## About this task
Send back every line of the data exactly.

## Provided records
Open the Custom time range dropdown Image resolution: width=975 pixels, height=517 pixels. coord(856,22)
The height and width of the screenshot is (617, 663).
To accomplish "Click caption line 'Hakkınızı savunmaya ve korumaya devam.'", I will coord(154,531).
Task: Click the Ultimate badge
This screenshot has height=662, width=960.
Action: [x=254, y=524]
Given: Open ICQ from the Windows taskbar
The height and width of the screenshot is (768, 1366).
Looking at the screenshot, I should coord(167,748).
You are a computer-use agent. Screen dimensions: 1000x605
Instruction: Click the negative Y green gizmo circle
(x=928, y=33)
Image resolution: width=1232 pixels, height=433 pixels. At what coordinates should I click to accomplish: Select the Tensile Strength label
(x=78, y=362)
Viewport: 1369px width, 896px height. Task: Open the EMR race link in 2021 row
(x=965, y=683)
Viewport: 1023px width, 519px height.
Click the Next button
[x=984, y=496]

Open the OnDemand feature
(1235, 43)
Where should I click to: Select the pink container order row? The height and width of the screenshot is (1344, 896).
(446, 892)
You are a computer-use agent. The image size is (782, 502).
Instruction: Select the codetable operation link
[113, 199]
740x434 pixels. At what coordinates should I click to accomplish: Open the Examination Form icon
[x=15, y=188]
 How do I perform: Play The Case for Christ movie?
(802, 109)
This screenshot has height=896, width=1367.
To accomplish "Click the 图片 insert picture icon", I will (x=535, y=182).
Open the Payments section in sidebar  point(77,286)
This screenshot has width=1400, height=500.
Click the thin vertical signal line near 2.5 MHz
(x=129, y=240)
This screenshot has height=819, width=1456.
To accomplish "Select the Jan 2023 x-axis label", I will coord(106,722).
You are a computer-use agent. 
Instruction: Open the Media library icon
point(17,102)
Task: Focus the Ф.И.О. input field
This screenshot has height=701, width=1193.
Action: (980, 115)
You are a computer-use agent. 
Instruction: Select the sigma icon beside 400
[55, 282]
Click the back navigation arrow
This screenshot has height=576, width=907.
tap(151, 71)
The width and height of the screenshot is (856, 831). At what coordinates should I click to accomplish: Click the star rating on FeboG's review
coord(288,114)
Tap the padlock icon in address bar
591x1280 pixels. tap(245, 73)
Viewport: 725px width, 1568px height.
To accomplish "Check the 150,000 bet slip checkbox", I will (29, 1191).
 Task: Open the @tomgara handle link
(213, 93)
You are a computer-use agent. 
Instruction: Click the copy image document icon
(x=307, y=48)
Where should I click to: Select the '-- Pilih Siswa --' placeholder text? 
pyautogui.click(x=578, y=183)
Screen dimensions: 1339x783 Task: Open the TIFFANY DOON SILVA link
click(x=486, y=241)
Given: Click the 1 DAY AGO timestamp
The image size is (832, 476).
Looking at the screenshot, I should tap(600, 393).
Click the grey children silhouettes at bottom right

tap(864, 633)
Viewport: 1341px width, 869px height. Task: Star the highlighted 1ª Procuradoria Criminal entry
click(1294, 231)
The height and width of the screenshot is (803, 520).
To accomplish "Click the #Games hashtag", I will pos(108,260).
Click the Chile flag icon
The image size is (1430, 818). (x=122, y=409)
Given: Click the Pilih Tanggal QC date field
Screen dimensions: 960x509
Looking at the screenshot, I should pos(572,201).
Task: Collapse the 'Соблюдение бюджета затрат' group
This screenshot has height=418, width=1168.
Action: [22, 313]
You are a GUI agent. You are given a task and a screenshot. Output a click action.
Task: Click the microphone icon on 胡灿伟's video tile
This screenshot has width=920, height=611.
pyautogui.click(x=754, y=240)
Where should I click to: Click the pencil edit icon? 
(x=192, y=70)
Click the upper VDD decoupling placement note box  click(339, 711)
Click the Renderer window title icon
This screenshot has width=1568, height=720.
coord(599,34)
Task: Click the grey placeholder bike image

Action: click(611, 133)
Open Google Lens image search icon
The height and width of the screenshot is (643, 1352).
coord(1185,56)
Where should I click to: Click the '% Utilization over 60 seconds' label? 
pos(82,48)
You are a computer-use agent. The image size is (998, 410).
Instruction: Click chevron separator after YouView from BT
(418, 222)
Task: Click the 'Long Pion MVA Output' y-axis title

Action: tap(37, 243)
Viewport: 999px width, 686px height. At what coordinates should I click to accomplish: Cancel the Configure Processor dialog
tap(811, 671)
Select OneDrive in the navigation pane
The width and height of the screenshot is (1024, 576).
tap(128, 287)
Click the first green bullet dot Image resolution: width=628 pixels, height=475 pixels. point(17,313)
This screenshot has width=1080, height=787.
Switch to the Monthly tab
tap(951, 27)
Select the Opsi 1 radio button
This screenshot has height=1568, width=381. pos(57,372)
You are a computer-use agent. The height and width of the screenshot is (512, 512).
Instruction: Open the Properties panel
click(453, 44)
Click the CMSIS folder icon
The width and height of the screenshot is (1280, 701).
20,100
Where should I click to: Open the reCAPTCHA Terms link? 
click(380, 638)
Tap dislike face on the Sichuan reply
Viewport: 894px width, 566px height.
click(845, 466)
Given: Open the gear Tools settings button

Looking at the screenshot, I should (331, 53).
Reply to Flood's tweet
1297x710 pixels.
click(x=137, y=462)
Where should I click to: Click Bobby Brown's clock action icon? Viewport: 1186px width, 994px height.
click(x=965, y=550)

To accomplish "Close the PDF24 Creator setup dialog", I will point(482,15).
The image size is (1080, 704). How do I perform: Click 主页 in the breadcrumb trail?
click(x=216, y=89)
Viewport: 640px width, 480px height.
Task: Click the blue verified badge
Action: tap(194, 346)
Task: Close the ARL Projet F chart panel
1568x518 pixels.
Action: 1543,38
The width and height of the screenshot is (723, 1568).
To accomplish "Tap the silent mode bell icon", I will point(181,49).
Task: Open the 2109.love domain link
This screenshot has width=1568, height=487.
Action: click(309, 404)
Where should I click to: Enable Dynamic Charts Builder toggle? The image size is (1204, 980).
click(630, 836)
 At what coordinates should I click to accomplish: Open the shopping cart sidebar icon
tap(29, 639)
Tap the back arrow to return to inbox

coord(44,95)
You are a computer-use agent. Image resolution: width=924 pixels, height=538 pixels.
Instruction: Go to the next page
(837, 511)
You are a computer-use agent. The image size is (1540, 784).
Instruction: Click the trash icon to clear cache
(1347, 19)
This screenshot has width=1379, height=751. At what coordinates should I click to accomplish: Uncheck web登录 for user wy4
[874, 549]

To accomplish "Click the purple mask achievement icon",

## Written reply
Open the Custom time range dropdown Image resolution: width=975 pixels, height=517 pixels. coord(856,22)
The height and width of the screenshot is (617, 663).
To accomplish "Click caption line 'Hakkınızı savunmaya ve korumaya devam.'", I will coord(154,531).
Task: Click the Ultimate badge
This screenshot has height=662, width=960.
Action: [x=254, y=524]
Given: Open ICQ from the Windows taskbar
The height and width of the screenshot is (768, 1366).
Looking at the screenshot, I should coord(167,748).
You are a computer-use agent. Screen dimensions: 1000x605
Instruction: Click the negative Y green gizmo circle
(x=928, y=33)
Image resolution: width=1232 pixels, height=433 pixels. At what coordinates should I click to accomplish: Select the Tensile Strength label
(x=78, y=362)
Viewport: 1369px width, 896px height. Task: Open the EMR race link in 2021 row
(x=965, y=683)
Viewport: 1023px width, 519px height.
Click the Next button
[x=984, y=496]

Open the OnDemand feature
(1235, 43)
Where should I click to: Select the pink container order row? The height and width of the screenshot is (1344, 896).
(446, 892)
You are a computer-use agent. The image size is (782, 502).
Instruction: Select the codetable operation link
[113, 199]
740x434 pixels. At what coordinates should I click to accomplish: Open the Examination Form icon
[x=15, y=188]
 How do I perform: Play The Case for Christ movie?
(802, 109)
This screenshot has height=896, width=1367.
To accomplish "Click the 图片 insert picture icon", I will (x=535, y=182).
Open the Payments section in sidebar  point(77,286)
This screenshot has width=1400, height=500.
Click the thin vertical signal line near 2.5 MHz
(x=129, y=240)
This screenshot has height=819, width=1456.
To accomplish "Select the Jan 2023 x-axis label", I will coord(106,722).
You are a computer-use agent. 
Instruction: Open the Media library icon
point(17,102)
Task: Focus the Ф.И.О. input field
This screenshot has height=701, width=1193.
Action: (980, 115)
You are a computer-use agent. 
Instruction: Select the sigma icon beside 400
[55, 282]
Click the back navigation arrow
This screenshot has height=576, width=907.
tap(151, 71)
The width and height of the screenshot is (856, 831). At what coordinates should I click to accomplish: Click the star rating on FeboG's review
coord(288,114)
Tap the padlock icon in address bar
591x1280 pixels. tap(245, 73)
Viewport: 725px width, 1568px height.
To accomplish "Check the 150,000 bet slip checkbox", I will (29, 1191).
 Task: Open the @tomgara handle link
(213, 93)
You are a computer-use agent. 
Instruction: Click the copy image document icon
(x=307, y=48)
Where should I click to: Select the '-- Pilih Siswa --' placeholder text? 
pyautogui.click(x=578, y=183)
Screen dimensions: 1339x783 Task: Open the TIFFANY DOON SILVA link
click(x=486, y=241)
Given: Click the 1 DAY AGO timestamp
The image size is (832, 476).
Looking at the screenshot, I should tap(600, 393).
Click the grey children silhouettes at bottom right

tap(864, 633)
Viewport: 1341px width, 869px height. Task: Star the highlighted 1ª Procuradoria Criminal entry
click(1294, 231)
The height and width of the screenshot is (803, 520).
To accomplish "Click the #Games hashtag", I will pos(108,260).
Click the Chile flag icon
The image size is (1430, 818). (x=122, y=409)
Given: Click the Pilih Tanggal QC date field
Screen dimensions: 960x509
Looking at the screenshot, I should pos(572,201).
Task: Collapse the 'Соблюдение бюджета затрат' group
This screenshot has height=418, width=1168.
Action: [22, 313]
You are a GUI agent. You are given a task and a screenshot. Output a click action.
Task: Click the microphone icon on 胡灿伟's video tile
This screenshot has width=920, height=611.
pyautogui.click(x=754, y=240)
Where should I click to: Click the pencil edit icon? 
(x=192, y=70)
Click the upper VDD decoupling placement note box  click(339, 711)
Click the Renderer window title icon
This screenshot has width=1568, height=720.
coord(599,34)
Task: Click the grey placeholder bike image

Action: click(611, 133)
Open Google Lens image search icon
The height and width of the screenshot is (643, 1352).
coord(1185,56)
Where should I click to: Click the '% Utilization over 60 seconds' label? 
pos(82,48)
You are a computer-use agent. The image size is (998, 410).
Instruction: Click chevron separator after YouView from BT
(418, 222)
Task: Click the 'Long Pion MVA Output' y-axis title

Action: tap(37, 243)
Viewport: 999px width, 686px height. At what coordinates should I click to accomplish: Cancel the Configure Processor dialog
tap(811, 671)
Select OneDrive in the navigation pane
The width and height of the screenshot is (1024, 576).
tap(128, 287)
Click the first green bullet dot Image resolution: width=628 pixels, height=475 pixels. point(17,313)
This screenshot has width=1080, height=787.
Switch to the Monthly tab
tap(951, 27)
Select the Opsi 1 radio button
This screenshot has height=1568, width=381. pos(57,372)
You are a computer-use agent. The height and width of the screenshot is (512, 512).
Instruction: Open the Properties panel
click(453, 44)
Click the CMSIS folder icon
The width and height of the screenshot is (1280, 701).
20,100
Where should I click to: Open the reCAPTCHA Terms link? 
click(380, 638)
Tap dislike face on the Sichuan reply
Viewport: 894px width, 566px height.
click(845, 466)
Given: Open the gear Tools settings button

Looking at the screenshot, I should (331, 53).
Reply to Flood's tweet
1297x710 pixels.
click(x=137, y=462)
Where should I click to: Click Bobby Brown's clock action icon? Viewport: 1186px width, 994px height.
click(x=965, y=550)

To accomplish "Close the PDF24 Creator setup dialog", I will point(482,15).
The image size is (1080, 704). How do I perform: Click 主页 in the breadcrumb trail?
click(x=216, y=89)
Viewport: 640px width, 480px height.
Task: Click the blue verified badge
Action: tap(194, 346)
Task: Close the ARL Projet F chart panel
1568x518 pixels.
Action: 1543,38
The width and height of the screenshot is (723, 1568).
To accomplish "Tap the silent mode bell icon", I will point(181,49).
Task: Open the 2109.love domain link
This screenshot has width=1568, height=487.
Action: click(309, 404)
Where should I click to: Enable Dynamic Charts Builder toggle? The image size is (1204, 980).
click(630, 836)
 At what coordinates should I click to accomplish: Open the shopping cart sidebar icon
tap(29, 639)
Tap the back arrow to return to inbox

coord(44,95)
You are a computer-use agent. Image resolution: width=924 pixels, height=538 pixels.
Instruction: Go to the next page
(837, 511)
You are a computer-use agent. The image size is (1540, 784).
Instruction: Click the trash icon to clear cache
(1347, 19)
This screenshot has width=1379, height=751. At what coordinates should I click to accomplish: Uncheck web登录 for user wy4
[874, 549]

To accomplish "Click the purple mask achievement icon",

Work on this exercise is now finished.